There's something important here: A `__m128i` vector means just that it is a 128-bit integer. You have to then specify in the instruction how do you want it to be treated. Such a vector can be treated as two 64-bit integers, four 32-bit integers, eight 16-bit integers or sixteen 8-bit integers. It can also be treated as signed or unsigned. You can see now why if you search the intel intrinsics guide for an addition on `__m128i` you'll see a lot of intrinsics.

The specific intrinsic we used ends with `_epi32` which means treat the inputs as four 32 bit (packed) integers (the four is omitted because it is implied as 128 / 32 since the inputs are 128-bits) and also return such a value.

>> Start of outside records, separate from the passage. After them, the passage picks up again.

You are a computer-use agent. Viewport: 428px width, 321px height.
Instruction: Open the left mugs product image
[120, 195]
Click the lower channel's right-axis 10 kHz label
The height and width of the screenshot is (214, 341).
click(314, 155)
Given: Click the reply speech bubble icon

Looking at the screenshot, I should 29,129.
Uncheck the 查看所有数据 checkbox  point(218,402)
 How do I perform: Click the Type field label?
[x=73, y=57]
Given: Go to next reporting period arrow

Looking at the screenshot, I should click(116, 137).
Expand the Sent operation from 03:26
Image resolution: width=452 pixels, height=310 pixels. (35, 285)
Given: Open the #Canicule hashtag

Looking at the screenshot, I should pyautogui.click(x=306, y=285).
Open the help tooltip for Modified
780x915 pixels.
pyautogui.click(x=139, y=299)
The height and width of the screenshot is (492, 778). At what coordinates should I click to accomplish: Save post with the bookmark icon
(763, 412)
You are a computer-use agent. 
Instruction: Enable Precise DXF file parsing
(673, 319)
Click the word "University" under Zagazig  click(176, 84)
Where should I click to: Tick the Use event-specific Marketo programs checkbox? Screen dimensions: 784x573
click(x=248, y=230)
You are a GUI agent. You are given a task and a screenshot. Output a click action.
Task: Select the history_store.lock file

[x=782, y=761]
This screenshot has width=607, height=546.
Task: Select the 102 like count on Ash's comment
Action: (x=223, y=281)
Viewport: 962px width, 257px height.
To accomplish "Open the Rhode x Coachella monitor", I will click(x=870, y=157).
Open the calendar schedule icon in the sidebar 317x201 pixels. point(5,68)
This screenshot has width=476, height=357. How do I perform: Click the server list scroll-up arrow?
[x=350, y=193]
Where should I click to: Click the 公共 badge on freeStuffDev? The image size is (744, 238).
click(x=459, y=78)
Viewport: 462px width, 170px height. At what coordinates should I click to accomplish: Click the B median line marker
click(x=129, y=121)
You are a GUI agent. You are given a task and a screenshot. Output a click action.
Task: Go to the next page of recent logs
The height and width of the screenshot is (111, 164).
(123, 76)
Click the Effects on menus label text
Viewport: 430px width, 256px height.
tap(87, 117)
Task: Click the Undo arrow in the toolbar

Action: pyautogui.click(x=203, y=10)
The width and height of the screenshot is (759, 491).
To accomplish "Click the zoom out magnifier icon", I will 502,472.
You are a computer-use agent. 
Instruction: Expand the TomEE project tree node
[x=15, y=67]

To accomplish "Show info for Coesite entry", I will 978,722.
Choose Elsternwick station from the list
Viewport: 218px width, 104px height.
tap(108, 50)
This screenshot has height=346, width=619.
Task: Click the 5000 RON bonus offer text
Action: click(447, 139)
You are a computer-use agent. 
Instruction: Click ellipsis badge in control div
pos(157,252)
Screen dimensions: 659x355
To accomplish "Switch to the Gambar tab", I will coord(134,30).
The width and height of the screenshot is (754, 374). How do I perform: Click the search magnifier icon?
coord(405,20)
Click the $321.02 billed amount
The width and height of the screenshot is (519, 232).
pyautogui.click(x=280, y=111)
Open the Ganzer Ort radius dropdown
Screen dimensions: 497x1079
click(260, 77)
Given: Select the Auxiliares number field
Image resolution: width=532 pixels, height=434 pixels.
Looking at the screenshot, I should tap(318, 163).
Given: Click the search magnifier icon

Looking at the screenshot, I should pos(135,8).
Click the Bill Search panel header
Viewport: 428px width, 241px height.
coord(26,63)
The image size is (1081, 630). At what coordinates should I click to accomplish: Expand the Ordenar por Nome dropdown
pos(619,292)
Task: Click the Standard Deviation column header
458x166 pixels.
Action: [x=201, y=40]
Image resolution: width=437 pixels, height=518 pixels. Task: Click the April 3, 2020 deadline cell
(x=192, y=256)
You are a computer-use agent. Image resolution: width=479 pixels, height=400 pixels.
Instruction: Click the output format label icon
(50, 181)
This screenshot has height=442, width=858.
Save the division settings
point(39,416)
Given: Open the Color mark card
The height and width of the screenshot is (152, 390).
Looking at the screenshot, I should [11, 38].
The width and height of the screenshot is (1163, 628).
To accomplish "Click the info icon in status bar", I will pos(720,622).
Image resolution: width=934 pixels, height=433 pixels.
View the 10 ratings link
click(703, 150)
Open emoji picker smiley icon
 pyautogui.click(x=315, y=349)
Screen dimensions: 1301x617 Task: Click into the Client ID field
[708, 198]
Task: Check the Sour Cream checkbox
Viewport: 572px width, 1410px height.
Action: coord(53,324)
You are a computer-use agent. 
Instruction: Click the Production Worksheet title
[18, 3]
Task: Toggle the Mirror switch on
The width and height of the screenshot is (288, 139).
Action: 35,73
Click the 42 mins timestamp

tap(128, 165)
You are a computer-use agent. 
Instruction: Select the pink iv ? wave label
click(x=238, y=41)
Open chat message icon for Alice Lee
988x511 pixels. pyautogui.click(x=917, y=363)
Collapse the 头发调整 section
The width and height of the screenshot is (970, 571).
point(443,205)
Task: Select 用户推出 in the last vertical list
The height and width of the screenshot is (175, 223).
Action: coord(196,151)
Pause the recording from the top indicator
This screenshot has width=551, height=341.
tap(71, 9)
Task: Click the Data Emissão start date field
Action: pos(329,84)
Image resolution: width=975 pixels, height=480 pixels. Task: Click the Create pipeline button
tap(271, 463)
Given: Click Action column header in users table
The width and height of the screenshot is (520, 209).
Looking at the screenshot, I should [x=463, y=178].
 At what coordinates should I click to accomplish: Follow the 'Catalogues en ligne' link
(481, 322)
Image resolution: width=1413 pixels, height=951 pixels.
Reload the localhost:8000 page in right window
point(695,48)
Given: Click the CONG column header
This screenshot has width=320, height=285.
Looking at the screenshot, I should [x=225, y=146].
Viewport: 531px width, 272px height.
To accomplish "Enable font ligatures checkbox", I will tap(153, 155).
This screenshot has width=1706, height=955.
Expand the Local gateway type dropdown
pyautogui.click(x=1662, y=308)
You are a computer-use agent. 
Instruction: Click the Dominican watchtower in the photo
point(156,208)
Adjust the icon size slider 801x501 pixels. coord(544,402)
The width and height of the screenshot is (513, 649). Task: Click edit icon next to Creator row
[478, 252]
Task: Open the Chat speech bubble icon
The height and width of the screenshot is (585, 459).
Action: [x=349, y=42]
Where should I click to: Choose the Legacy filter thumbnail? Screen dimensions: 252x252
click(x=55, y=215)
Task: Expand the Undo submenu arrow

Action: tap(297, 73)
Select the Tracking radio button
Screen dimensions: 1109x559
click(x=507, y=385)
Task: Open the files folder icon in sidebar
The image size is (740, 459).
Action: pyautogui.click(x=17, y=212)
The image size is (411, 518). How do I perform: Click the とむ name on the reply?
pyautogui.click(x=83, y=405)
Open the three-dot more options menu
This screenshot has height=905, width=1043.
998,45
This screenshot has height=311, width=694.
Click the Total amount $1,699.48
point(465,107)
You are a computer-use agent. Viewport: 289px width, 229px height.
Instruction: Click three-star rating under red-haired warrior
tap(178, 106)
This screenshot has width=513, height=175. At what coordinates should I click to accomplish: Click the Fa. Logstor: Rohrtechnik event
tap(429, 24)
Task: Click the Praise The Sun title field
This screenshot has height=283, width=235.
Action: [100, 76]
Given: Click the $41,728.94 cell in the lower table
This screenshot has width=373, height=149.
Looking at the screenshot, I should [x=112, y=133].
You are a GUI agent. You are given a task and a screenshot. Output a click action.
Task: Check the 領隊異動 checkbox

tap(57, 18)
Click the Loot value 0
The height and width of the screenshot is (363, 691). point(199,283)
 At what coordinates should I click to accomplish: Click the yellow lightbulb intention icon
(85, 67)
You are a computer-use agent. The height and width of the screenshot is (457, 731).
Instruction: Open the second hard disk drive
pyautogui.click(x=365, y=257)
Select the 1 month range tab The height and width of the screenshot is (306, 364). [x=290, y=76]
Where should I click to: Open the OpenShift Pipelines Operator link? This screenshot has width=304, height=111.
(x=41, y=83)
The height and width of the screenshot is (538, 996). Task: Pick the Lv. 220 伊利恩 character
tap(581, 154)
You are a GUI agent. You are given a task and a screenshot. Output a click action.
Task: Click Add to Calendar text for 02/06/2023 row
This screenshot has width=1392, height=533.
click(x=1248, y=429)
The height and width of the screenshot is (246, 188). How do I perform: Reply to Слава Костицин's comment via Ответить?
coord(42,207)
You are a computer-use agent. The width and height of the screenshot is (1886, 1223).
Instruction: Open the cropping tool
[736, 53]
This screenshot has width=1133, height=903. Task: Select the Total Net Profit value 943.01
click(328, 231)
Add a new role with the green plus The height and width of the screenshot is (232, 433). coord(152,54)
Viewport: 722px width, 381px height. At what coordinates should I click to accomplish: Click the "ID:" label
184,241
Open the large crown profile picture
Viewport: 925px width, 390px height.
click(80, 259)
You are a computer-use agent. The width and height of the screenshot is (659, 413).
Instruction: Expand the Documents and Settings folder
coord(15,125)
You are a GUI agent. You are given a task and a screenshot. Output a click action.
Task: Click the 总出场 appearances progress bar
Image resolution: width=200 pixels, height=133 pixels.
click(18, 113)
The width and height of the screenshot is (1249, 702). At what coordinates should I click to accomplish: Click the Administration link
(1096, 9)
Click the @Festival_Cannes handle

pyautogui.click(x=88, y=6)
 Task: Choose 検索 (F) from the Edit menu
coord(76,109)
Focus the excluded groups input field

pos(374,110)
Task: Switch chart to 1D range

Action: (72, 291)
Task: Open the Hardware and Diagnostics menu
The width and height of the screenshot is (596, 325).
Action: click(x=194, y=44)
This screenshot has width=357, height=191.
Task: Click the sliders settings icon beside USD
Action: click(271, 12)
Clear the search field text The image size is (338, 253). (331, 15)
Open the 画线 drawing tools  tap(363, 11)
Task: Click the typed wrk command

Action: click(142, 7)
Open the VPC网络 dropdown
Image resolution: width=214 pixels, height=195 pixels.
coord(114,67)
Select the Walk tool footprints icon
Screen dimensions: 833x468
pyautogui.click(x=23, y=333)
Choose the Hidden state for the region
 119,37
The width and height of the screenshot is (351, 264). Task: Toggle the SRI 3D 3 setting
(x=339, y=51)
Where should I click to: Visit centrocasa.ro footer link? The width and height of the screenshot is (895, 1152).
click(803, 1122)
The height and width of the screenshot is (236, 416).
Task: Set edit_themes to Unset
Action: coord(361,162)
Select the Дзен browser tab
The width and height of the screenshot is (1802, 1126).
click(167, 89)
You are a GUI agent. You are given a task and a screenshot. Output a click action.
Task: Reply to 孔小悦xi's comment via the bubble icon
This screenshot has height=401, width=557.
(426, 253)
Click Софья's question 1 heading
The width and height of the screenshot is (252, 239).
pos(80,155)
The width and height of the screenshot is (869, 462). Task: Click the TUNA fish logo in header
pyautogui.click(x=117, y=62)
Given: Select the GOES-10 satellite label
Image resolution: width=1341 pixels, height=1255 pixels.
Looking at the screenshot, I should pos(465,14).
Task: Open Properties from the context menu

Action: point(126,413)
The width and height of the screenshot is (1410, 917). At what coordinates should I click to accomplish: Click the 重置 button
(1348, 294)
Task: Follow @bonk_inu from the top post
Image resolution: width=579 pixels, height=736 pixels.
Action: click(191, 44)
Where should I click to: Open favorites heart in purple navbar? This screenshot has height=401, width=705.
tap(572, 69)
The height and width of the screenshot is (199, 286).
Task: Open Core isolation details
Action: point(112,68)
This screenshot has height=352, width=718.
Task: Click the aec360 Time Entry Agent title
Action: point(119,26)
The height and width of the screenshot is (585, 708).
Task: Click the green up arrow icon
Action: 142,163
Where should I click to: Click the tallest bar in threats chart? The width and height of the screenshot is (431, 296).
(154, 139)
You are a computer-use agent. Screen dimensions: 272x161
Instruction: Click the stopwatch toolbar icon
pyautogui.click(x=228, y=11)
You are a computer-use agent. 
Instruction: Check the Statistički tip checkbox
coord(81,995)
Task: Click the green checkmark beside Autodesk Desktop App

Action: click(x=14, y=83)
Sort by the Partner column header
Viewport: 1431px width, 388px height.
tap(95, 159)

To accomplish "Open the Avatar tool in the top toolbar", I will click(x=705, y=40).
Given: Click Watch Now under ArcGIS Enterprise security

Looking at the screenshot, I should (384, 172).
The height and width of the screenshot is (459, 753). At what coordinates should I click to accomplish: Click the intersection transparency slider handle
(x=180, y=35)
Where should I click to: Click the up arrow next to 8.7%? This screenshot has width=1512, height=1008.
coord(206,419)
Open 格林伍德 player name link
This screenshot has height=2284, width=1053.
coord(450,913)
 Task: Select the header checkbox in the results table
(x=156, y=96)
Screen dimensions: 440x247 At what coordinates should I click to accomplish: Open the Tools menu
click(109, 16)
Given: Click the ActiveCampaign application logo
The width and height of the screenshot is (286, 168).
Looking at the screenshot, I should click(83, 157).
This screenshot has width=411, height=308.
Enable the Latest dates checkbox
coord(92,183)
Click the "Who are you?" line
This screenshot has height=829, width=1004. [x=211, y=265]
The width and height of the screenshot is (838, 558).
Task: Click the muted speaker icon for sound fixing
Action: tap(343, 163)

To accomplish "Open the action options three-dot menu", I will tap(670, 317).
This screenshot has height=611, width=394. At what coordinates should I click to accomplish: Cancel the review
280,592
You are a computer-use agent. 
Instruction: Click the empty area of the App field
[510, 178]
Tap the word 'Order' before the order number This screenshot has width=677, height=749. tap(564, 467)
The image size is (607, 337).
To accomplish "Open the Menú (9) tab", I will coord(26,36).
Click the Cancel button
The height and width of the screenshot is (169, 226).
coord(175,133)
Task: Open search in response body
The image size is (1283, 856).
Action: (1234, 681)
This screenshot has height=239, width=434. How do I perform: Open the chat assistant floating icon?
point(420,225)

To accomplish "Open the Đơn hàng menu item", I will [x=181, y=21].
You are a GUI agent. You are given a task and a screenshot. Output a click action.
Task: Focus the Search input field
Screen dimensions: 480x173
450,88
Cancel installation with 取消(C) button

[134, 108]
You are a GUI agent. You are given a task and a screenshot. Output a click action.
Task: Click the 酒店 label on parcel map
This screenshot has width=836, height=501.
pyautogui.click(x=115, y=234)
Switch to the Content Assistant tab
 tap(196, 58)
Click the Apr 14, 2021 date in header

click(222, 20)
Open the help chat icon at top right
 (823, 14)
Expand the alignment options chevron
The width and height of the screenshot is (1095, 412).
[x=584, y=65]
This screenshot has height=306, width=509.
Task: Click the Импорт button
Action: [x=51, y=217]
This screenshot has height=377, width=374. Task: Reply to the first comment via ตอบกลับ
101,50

In general, if you want to vectorize code, you always start by thinking what you want the hardware to do. And then you search the intel intrinsics guide for e.g. `_mm_add`. I wouldn't recommend memorizing all the intrinsics deliberately, rather that will happen as you use them. However, it's good to remember some basic concepts, like what `epi8/16/32/64` mean or that `si128` means to treat the inputs as whole 128-bit values.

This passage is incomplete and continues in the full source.